When the U.S. fact sheet was published, Fisher seemed elated to find his own skepticism had been overcome:

Like many observers, I doubted in recent months that Iran and world powers would ever reach this stage; the setbacks and delays had simply been too many. Now, here we are, and the terms are far better than expected. There are a number of details still to be worked out, including one very big unresolved issue that could potentially sink everything. This is not over. But if this framework does indeed become a full nuclear deal in July, it would be a huge success and a great deal.

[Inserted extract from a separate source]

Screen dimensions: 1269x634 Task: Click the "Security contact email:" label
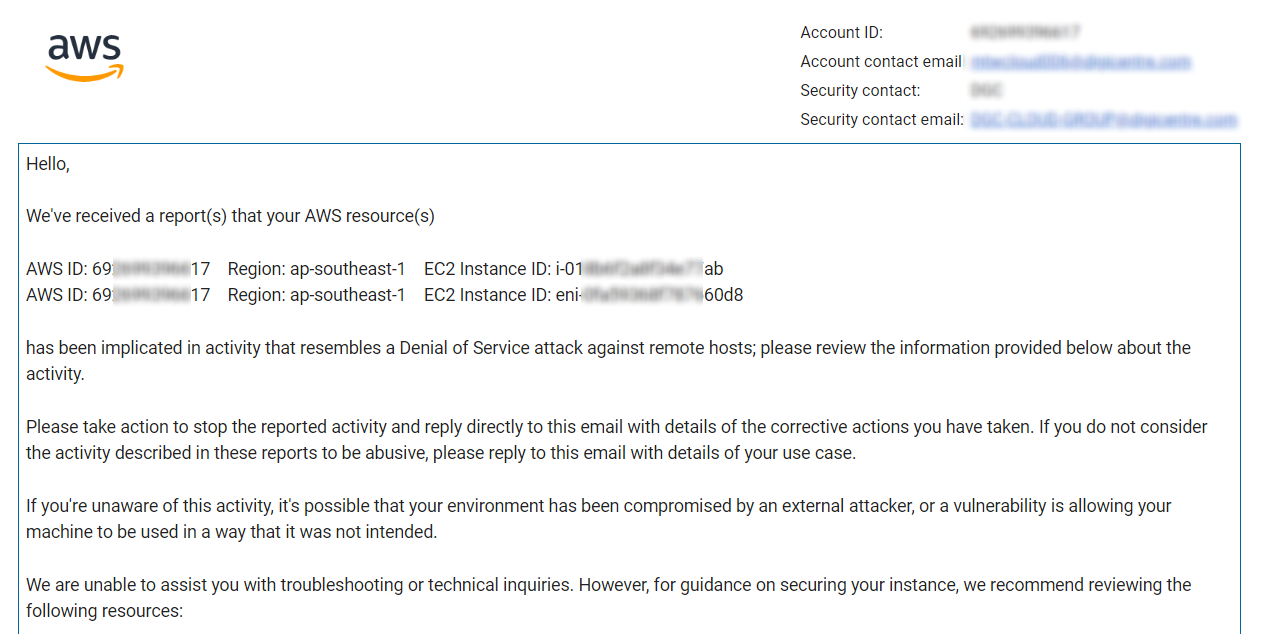882,120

Since then, some of the air has come out of the balloon. There’s actually less reason to believe Iran’s cheating would be caught than there was three weeks ago. Iran’s leaders have repeatedly said there will be no inspections allowed at military sites, i.e. exactly the places where Iran would likely run its covert nuclear research. Fisher doesn’t mention any of this. On the surface, he’s just as enthusiastic about the inspections as he once was. However, in the interview today, he now admits there is another problem:

Under any reading of what Iran ultimately wants, their incentive to stick to a nuclear deal would be the fear that if they cheat, they’ll be caught and then they’ll be punished for it.

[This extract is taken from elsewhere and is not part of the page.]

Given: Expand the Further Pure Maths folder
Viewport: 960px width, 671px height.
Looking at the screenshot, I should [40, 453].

Arms control analysts I’ve spoken to say the inspections regime described in the framework would be very effective at catching Iran if it cheats. But they acknowledge that the agreement is not going to talk about enforcement — it’s not going to spell out what happens if Iran cheats — because that’s just not how these agreements work.

So then you have this big question mark of what happens if Iran gets caught cheating. It’s not just us wondering; the Iranian leaders are surely gaming this out, as well. And I honestly don’t feel like I know what the answer is.

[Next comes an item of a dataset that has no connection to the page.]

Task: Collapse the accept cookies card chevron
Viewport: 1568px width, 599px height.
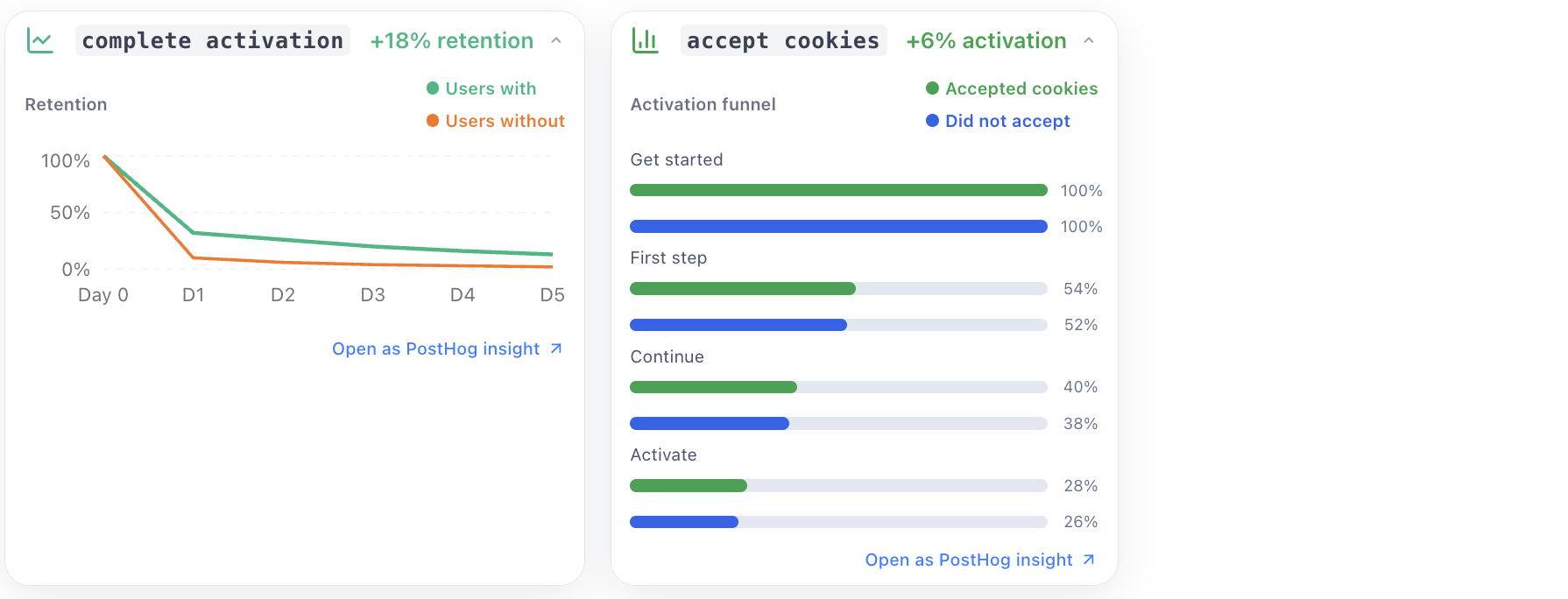Action: point(1089,40)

In other words, even if we assume the IAEA can catch Iran in the act, we have no idea what would happen next. That’s actually not true though. We do have some idea what will happen next, because we’ve seen this movie before when it played out in Iraq. On the same day Fisher posted his piece on the “astonishingly good” deal, Politico Magazine published a piece titled “The Iran Deal’s Fatal Flaw” by Charles Duelfer.

The IAEA inspectors will be reporting whatever evidence they are permitted to collect to a Council that will have competing aims. They will be pressed to make judgments that suit various members. Iran would have to do something incredibly blatant for some Council members to not be able to debate the meaning of the evidence. Council members coached Saddam; they will coach Tehran as well.

There is already evidence that Iran is aware movement toward a deal, even if it eventually fails, will help prevent a return to sanctions. Last Thursday, President Rouhani told a group of reporters that the U.S. needed the nuclear deal more than Iran did. Why did he think so? Rouhani explained, “if we do not reach an agreement, the sanctions regime will not continue like before.” Since the framework was announced, China agreed to build a natural gas pipeline in Pakistan, and Russia agreed to move forward with the transfer of anti-aircraft missiles to Iran.
Iran knows the process itself is working in its favor. It’s not just the relief from sanctions, which Iran wants; it’s also being seen as a responsible actor on the world stage despite its current regional behavior, its history of killing U.S. soldiers in Iraq, and its own past work on nuclear weapons.
The real problem with the deal, which Vox seems to have belatedly recognized, is that it promises scrutiny but can’t promise consequences. Even what consequences there are likely won’t be as harsh as the sanctions Iran will get relief from the moment the deal is implemented.